History

 
 
Library project launch exhibit, February 2019

Library project launch exhibit, February 2019

Finding Our Voices Survivor Speaks panel discussion. Olivia is speaking, surrounded by Mary Lou, Eve and Amber

Finding Our Voices Survivor Speaks panel discussion. Olivia is speaking, surrounded by Mary Lou, Eve and Amber

Exhibit at the Holocaust and Human Rights Center, Augusta, September to December 2019

Exhibit at the Holocaust and Human Rights Center, Augusta, September to December 2019

Patrisha launched Finding Our Voices in February 2019, three years after her husband of 29 years was convicted of domestic abuse, with an exhibit of photo portraits of survivors, audio of their voices telling their stories, and customized Power and Control wheels at the Camden Public Library in Patrisha’s hometown.

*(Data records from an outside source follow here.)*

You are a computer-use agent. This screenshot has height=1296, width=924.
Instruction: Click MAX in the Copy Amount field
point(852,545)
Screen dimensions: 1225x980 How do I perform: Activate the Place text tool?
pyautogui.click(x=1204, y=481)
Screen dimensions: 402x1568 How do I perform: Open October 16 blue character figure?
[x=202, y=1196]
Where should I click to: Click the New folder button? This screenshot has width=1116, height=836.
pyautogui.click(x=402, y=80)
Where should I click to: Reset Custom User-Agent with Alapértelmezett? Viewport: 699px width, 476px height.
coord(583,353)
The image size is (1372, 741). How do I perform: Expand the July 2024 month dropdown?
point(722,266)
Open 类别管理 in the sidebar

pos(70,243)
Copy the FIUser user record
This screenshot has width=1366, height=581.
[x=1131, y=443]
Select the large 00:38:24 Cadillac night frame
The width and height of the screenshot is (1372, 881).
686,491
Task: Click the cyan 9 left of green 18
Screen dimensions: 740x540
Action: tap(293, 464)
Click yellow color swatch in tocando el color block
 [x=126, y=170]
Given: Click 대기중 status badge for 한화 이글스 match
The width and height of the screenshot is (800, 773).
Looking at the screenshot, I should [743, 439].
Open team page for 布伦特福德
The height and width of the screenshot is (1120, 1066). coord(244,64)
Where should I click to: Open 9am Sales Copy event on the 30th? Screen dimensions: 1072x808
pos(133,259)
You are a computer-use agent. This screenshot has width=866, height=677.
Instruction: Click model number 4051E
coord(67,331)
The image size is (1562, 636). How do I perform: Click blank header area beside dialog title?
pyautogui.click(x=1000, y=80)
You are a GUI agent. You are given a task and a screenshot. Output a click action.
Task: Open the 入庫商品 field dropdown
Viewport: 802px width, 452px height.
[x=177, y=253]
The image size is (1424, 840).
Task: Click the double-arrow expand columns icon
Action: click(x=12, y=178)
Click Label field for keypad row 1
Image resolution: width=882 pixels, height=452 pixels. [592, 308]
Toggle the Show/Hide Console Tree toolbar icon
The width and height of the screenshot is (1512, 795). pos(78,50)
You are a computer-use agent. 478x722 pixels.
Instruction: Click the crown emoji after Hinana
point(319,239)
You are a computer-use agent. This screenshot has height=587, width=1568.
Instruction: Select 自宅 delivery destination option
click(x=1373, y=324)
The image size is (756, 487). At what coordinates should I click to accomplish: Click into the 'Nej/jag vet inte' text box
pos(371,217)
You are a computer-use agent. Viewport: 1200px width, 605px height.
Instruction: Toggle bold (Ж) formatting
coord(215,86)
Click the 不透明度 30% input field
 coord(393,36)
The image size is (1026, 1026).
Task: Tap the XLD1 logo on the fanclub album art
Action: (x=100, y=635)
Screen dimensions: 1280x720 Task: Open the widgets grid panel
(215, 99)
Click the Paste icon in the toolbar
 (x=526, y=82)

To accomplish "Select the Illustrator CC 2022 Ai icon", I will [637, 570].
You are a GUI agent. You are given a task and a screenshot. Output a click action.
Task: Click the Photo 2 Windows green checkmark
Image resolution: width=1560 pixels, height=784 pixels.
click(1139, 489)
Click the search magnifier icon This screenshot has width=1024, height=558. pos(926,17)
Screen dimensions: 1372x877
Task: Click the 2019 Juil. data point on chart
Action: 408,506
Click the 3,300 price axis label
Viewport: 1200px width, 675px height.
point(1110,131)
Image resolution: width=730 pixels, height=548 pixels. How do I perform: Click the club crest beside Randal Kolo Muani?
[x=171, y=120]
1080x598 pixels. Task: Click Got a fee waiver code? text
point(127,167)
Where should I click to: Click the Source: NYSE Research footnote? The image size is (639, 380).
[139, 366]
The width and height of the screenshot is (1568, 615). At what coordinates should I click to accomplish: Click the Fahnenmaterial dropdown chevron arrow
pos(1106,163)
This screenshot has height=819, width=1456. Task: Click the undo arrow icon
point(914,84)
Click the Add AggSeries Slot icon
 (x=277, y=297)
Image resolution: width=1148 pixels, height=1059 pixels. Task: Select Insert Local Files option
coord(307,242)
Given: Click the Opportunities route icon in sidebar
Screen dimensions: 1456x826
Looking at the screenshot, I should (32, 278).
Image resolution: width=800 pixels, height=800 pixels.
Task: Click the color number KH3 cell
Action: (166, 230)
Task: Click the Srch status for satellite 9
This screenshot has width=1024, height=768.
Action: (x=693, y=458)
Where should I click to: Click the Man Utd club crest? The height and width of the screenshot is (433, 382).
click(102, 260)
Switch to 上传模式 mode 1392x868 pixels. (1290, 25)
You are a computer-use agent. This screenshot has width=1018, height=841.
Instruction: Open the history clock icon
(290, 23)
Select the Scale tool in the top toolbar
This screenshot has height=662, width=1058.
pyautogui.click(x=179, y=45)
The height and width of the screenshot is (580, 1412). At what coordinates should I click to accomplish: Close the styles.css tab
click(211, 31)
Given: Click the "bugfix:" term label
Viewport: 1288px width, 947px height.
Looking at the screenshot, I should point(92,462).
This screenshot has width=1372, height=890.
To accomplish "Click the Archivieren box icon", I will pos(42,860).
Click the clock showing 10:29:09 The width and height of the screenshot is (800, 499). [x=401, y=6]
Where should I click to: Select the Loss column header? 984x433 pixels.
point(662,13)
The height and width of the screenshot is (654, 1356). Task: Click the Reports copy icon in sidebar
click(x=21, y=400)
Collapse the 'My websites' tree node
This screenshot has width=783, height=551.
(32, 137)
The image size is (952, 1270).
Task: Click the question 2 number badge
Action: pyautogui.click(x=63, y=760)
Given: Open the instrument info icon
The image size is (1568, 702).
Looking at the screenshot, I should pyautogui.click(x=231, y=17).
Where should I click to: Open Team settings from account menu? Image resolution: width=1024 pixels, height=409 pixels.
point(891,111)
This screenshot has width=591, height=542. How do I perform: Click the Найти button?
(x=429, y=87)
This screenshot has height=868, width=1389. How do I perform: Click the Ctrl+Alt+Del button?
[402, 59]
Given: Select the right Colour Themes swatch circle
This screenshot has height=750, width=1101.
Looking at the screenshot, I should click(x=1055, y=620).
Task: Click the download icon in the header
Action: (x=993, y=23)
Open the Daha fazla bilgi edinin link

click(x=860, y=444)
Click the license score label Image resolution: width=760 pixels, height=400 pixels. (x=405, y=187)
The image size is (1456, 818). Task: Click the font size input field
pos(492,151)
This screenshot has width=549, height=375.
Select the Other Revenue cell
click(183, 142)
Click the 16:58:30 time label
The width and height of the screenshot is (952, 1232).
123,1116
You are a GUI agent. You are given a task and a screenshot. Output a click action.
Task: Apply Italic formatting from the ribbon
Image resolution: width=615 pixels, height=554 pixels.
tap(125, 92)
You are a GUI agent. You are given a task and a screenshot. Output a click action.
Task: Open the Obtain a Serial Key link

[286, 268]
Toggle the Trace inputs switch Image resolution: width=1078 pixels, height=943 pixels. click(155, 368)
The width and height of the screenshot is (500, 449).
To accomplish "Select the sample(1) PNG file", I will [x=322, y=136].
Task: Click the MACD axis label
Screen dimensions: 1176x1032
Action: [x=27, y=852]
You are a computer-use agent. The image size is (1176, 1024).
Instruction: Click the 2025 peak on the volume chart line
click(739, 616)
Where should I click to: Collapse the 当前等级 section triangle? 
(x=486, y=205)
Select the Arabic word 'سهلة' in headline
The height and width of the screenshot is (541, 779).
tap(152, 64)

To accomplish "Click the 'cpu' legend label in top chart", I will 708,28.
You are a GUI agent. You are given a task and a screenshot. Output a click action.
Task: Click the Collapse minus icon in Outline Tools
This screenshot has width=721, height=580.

More than half the subjects were women in the community, including Patrisha’s hairdresser Kate; the daughter of Patrisha’s best friend, Bekah; Patrisha’s architect neighbor Meg who designed the library addition in which the exhibit was held; Mel, owner of the local natural food store; and Christine, who had been framing Patrisha’s photos for a decade, and shared that she too suffered abuse by intimate partners just in time to frame her own portrait for the exhibit.

Patrisha set the opening reception for Valentine's Day, thinking that attendance might be light because women would be out with their boyfriends and husbands. Instead, guests overflowed the large meeting room 20-deep.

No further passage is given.